Hardiness: hardy for geckos, especially as adults. A good choice for the beginner.

Morphs: there are several AFTs morphs. Many specimens in the wild have a white line on their backs. Be aware that albinism is a genetic defect, causing eyes and skin to be much more sensitive than normal!

Handling: yes, you can handle them. I don't recommend any handling during the first month at home, and you have to make sure your gecko eats unproblematically first. They may bite a too brutal hand, and they can painfully bite as they have strong jaws. Proceed with gentle moves, taking the animal from behind and leaving them wander freely on your palm or arm. AVOID falls at all costs, they are prone to breaking their bones. Small children should not be allowed to handle them. When you handle them, make sure your dog or cat is not around. Handling them twice weekly for a few minutes is fine, handling them too frequently will cause harmful stress. Don't think they LIKE being handled. They merely TOLERATE it.

Wild-caught (WC) vs. CB (captive-bred): this species is widely bred by professionals and amateurs alike. They are still massively imported but imports may be a pain for a first gecko or for poorly experienced owners. WC specimens carry internal parasites 99% of the time and will have first to see a vet for a complete examination, including a fecal sample to check for gut parasites. Some internal parasites may cause your AFT to stop feeding, or even die.
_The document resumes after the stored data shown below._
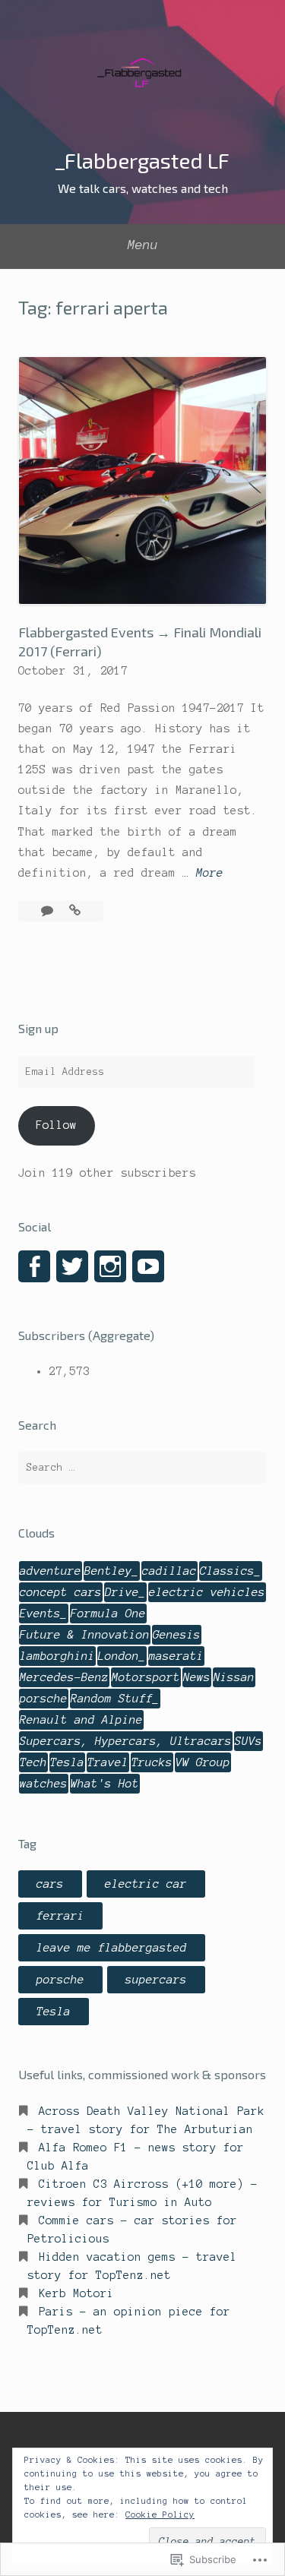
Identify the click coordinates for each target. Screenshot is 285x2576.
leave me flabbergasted (111, 1948)
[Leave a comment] (50, 911)
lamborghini (57, 1656)
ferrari (60, 1916)
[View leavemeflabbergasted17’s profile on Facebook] (34, 1266)
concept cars (61, 1592)
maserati (176, 1656)
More (209, 874)
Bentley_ (111, 1571)
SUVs (248, 1741)
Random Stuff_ (115, 1699)
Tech (33, 1762)
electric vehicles (207, 1592)
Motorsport (146, 1677)
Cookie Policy (160, 2514)
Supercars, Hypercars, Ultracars (126, 1741)
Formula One (108, 1613)
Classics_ (230, 1571)
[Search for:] (142, 1468)
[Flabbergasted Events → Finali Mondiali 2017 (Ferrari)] (75, 911)
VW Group (203, 1762)
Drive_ (125, 1592)
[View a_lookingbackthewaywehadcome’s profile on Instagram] (110, 1266)
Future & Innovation (85, 1635)
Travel (107, 1762)
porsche (44, 1699)
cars (50, 1884)
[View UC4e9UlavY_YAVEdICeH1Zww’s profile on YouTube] (148, 1266)
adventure (50, 1571)
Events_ (44, 1613)
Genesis (177, 1635)
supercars (156, 1980)
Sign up (38, 1028)
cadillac (169, 1571)
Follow (56, 1125)
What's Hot (105, 1784)
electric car (146, 1884)
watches (44, 1784)
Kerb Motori (76, 2293)
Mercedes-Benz (64, 1677)
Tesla (67, 1762)
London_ (122, 1656)
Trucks (152, 1762)
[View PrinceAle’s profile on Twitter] (72, 1266)
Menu (143, 244)
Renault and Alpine (81, 1720)
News (197, 1677)
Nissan (234, 1677)
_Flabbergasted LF (142, 160)
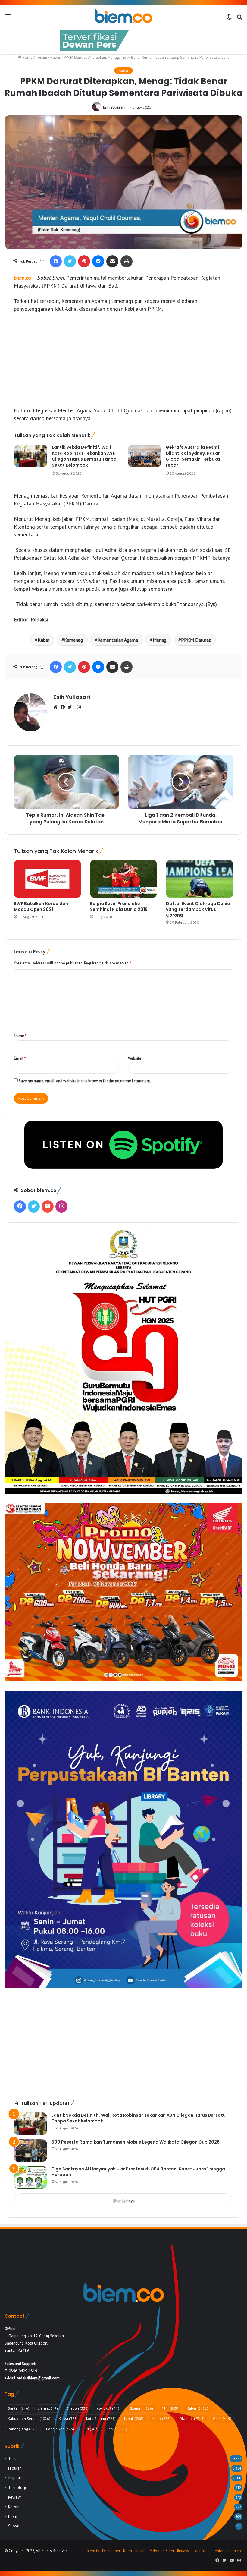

ALWAYS QUARANTINE NEWCOMMERS for at least 6 weeks in simple set-ups with paper towels at the bottom and check if their food intake is normal, if their poos look normal. On top of that, prices for CB animals are usually not very high. In Europe, 80 euros for a normal pair is the usual price. It may be a bit higher in the US.

Breeding: they should be brumated for 2 months with a GRADUAL temp decrease in late fall, stop feeding them as soon as you lower the temps. In mid February, gradually raise the temps and also raise humidity, this will trigger breeding. Winter temps should be in the mid 70s/22-24C during the day and around 70F/19-20C at night. Females lay two large-sized, oval, white,soft-shelled eggs. DO NOT TURN eggs and transfer them in an incubator, homemade or professional. See the incubation subforum for more details. Females should not be bred before reaching their full length (20-23 cm/ 10" with tail) and not before the age of 18 months.

Hatchlings should be housed individually. PVC boxes with enough ventilation and a minimum floor surface of 20x30 cm (8"x12") will do. The temps are the same as for adults, use paper towels only as a substrate. A water dish and a small shelter and there you go. Mist them lightly every other day and offer them the same appropriately-sized prey items as adults.